This pattern was named after the legendary holy Dan Gun, who is said to have founded Korea in 2334 BC.Like most oriental countries, Korea has a legend about the origins of their people. Korea’s legend is about their descent from Dan Gun and this is still taught today to Korean school children. The legend itself goes something like this…When heaven and earth were one and when animals could speak like humans, the God Hwanin sent his son Hwang-Ung to the East to build a new country (Hwang-Ung settled in what is now called North Korea, at the highest point on the peninsula), this was in the 25th reign of the Yao Emperor in China (approximately 2333 B.C.).
One day a tiger and a bear appeared in front of Hwang-Ung and asked that they be made into human form. After great thought Hwang-Ung informed the animals that their wish could be granted, but it would be difficult and take much patience. The animals agreed that they would do whatever it took to become human.

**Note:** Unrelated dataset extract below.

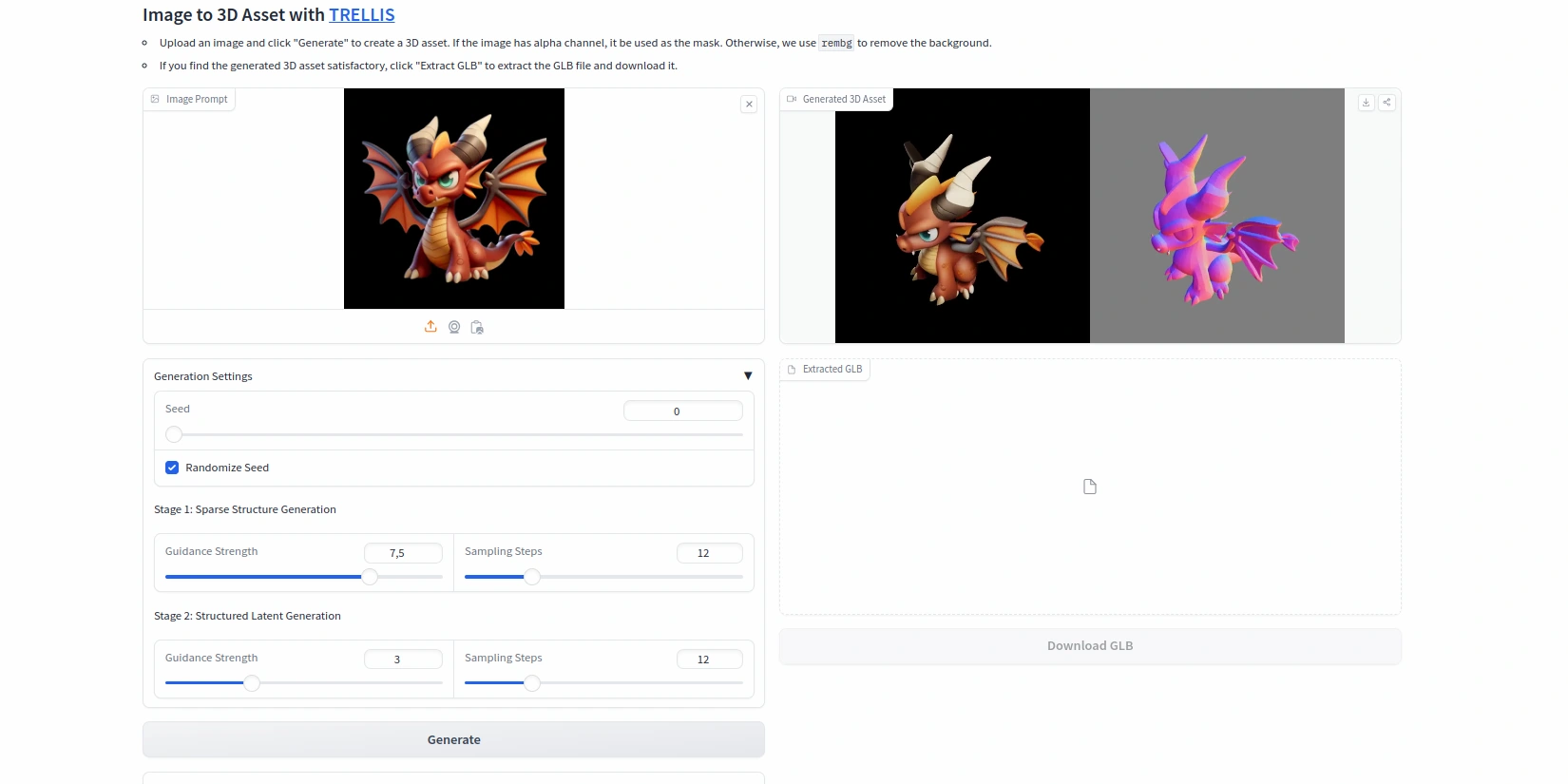The width and height of the screenshot is (1568, 784).
Task: Click the Download GLB button
Action: click(1090, 646)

Hwang-Ung gave the tiger and the bear 20 garlic cloves and some mugworts. They were told to eat them, stay in a cave and pray earnestly for 100 days.

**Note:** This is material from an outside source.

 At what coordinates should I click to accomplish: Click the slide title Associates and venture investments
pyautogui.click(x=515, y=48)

After 20 days the tiger became hungry and could no longer continue, so he left the cave in search of food. But when the 100 days were almost at an end, the bear began to lose its fur and its rear feet began to change, until at the end of the 100th day the bear had fully transformed into a beautiful woman. She became known as Ung-Yo, which means “the girl incarnated from a bear”.
Hwang-Ung then married Ung-Yo, and she gave birth to a son, who was named Dan-Gun. This child gave rise to the first Korean Dynasty.
Dan Gun is said to have built the first altar on Kang-Wha Island in 2265 B.C. This altar today is atop the island’s highest peak, Muni-San, and is known as Dan-Gun’s Altar. Dan-Gun lived with his wife, Pi So-Ap, and his sons, who are said to have built the fortress of Sam- Nang at Chung-Dung Island.
In 1122 the uncle of the Shang King of China, Ki-Ja, escaped the overthrow Shang Dynasty and migrated to Korea with 5000 followers. According to the legend, after reigning for 1,211 years, Dan-Gun fled from the Ki-Ja forces to the town of Mun-Wha, resumed his spirit form, and disappeared from the earth. The shrine to the “Trinity” in Mun-Wha today contains his 410-foot circumference “grave.” The Ki-Ja assumed the rule of Korea from 1122 B.C. to 193 B.C., teaching the people Chinese culture in the form of letters, reading, writing, medicine, and art.
The date October 3rd is celebrated in Korea as a national holiday, commemorating the founding father, Dan Gun. In 1909, the legend of Dan-Gun increased in popularity in the form of the Tae-Jong-Gyo, or Great Dan-Gun Teaching. As a spiritual figure, Dan-Gun is still worshipped today as the first ancestor of the Korean people, and remains in the people’s minds the firm spiritual root of the Korean nation.